The Weston Argus reported on Samuel Jones’ shooting with a degree of restraint. They didn’t come out and say that proslavery men ought to go to Lawrence and murder the lot of damned abolitionists who shot the sheriff, or encouraged and protected those who did. The paper came close, but its piece in the Squatter Sovereign doesn’t quite cross that line. The editors issued the stereotypical mafiosi threat: nice town you’ve got there, shame if something happened to it. The Sovereign itself would have none of that. Robert S. Kelley probably still felt his cruel disappointment back in December. Probably all of us have suffered a disappointment or two like that.
Whether Kelley moped about his missed chance around the office until no one could stand him or not, his paper connected the dots that the Argus left implied. A small item at the bottom of the page notes
Had justice been awarded to Lawrence in December last, during the disturbances of that month, there would be no Fort there now to shield an army of traitors who are sworn to resist the laws.
Lawrence did not have a fort per se, but they had built Free State Hotel to do double duty as a nineteenth century pillbox. That might prove an obstacle to working bloody justice on those who “murdered” Samuel Jones, “than whom a braver man never lived.” The Sovereign’s own version of events, which I missed a few days ago, comes just a few columns over from the Argus’. John Stringfellow and Robert Kelley reminded their readers of Jones’ virtue and informed them that the free state men, “thieving-paupers of the North” had come to trample the rights of Southern men, stealing their property, and murdering them if they had half a chance. All of that aimed to break the Union.
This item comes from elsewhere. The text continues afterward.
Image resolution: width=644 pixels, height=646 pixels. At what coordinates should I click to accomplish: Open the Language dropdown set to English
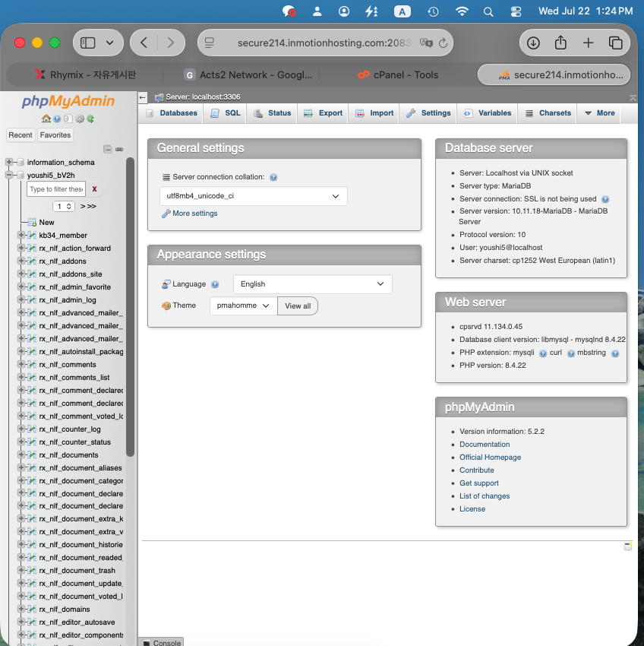coord(313,284)
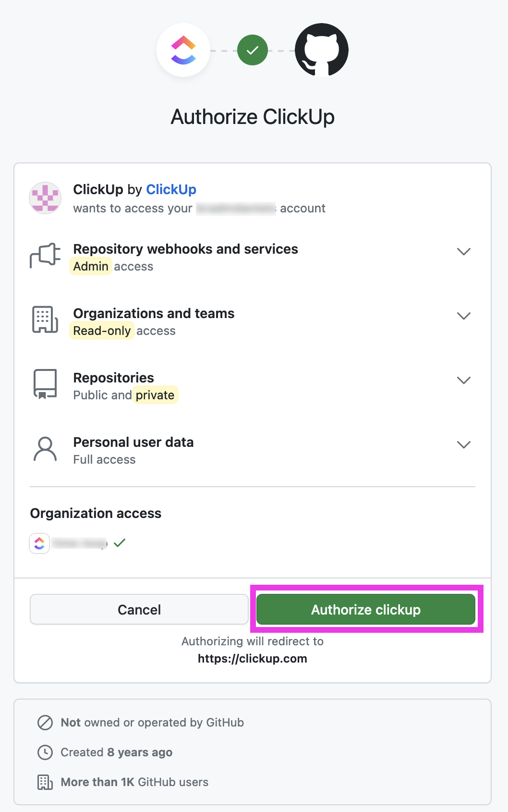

The news had thrown Atchison, just recently visited by its namesake ex-senator, into quite the stir. Rumors flew about, which we know include word of Jones’ death. They may not have. A simple assault on Jones ought to have done the same work for their movement as his death, given past performance. Given he did get shot and things appeared close for a while, I see no reason to doubt their sincere belief that Jones had died of his wounds. The Sovereign roared
HIS DEATH MUST BE AVENGED. HIS MURDER SHALL BE AVENGED, if at the sacrifice of every abolitionist in the Territory. If the proslavery party will quietly set still and see our friends, one by one, murdered by these assassins, without raising their arms to protect them, we much mistake their character. Will they again allow a Northern Governor to cheat them out of their just revenge? We answer emphatically, NO! If the Governor of this Territory and the Administratin at Washington any longer attempts to force us to assume the position of outlaws, before we can have justice done us, the sooner such a contingency arises, the better.
Outraged at resistance of the laws and an antislavery party that set themselves up in defiance of the territorial government and, perhaps, the nation, the proslavery party of Kansas avowed that they must do precisely the same. Should Wilson Shannon or Franklin Pierce get in the way, the Sovereign would count them enemies with the rest. The party who once damned their enemies as nullifiers now declared for nullification of their own, with all the customary agility that such contortions required.